Methods: Immunohistochemical analysis on paraffin-embedded tissues was performed using the streptavidin-avidin-biotin method in 62 cases of DLBCL. The intensity of immunohistochemical expression was performed as follows: positive (more than 50% expression), positive/negative (expression 20 to 50%), and negative (less than 20%expression).

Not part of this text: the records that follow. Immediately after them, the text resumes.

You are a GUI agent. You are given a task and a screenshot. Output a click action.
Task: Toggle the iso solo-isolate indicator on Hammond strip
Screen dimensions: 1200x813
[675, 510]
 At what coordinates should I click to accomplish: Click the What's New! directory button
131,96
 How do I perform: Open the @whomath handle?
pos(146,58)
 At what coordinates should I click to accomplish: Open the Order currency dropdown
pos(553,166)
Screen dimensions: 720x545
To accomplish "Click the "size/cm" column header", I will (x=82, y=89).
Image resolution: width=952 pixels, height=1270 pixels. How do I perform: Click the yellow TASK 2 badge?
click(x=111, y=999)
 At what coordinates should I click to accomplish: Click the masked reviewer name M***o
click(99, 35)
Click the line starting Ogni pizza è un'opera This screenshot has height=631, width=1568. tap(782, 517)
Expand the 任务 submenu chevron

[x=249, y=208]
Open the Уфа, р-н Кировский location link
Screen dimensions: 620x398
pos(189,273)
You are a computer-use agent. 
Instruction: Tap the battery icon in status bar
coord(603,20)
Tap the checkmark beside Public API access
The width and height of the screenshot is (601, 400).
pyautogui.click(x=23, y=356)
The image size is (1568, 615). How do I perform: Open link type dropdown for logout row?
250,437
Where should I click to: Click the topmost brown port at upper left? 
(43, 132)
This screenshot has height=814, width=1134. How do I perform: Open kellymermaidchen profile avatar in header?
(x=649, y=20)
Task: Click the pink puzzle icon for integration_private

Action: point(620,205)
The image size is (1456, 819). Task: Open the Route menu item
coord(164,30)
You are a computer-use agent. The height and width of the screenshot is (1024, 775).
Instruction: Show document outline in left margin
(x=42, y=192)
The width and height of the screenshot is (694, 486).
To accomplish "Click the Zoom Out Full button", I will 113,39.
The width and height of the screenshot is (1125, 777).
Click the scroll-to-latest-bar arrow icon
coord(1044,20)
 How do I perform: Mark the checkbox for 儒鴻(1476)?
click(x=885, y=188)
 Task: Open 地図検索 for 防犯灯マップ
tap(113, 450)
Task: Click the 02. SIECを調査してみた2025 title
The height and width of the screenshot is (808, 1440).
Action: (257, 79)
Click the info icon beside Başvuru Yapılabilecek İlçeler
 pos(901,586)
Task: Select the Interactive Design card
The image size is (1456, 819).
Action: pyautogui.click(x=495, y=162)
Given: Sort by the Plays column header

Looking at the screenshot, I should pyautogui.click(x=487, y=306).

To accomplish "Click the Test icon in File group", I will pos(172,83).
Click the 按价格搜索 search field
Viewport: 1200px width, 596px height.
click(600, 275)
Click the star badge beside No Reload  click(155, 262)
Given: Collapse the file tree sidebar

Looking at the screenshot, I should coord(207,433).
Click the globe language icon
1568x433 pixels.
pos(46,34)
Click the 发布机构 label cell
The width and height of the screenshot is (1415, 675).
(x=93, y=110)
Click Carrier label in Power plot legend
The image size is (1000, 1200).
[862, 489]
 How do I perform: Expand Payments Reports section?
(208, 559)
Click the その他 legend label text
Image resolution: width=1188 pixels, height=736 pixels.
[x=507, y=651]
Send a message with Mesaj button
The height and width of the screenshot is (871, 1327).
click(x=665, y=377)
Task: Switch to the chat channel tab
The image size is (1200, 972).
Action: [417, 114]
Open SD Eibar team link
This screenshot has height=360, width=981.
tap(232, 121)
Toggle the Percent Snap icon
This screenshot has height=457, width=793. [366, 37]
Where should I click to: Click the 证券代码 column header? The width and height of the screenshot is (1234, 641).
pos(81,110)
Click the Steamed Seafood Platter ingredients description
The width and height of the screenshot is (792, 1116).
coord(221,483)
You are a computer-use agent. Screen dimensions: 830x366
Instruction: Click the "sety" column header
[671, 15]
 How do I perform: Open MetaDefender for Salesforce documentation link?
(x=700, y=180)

Results: The average age was 60 years. Females were slightly more frequent than males. 84% cases were primary nodal. According to IPI, 60% of cases were low (L) or intermediate-low (IL) risk, and 40% were intermediate-high (IH) or high risk (H). The corresponding A, B and C patterns, by immunohistochemistry, were 10%, 19% and 65% respectively. The majority of patients were treated with CHOP. Complete response (CR) was achieved in 54%, partial response (PR) in 11%, and no response (NR) in 23%. 9 % were not assessed. 4/6, 8/10, 17/36 of the cases had CR in the patterns A, B, C respectively. 5/6, 8/12, 22/40 of the cases were L-IL in the same patterns, without significant difference between these groups. The immunohistochemical expression intensity for either marker was not statistically significant.
Conclusions: The most frecuent pattern was C. The activated patterns were most common. The correlation between different pattern expression, IPI and therapeutical response didn’t show statistical differences, probably due to the small size of the sample.
Disclosure: No relevant conflicts of interest to declare.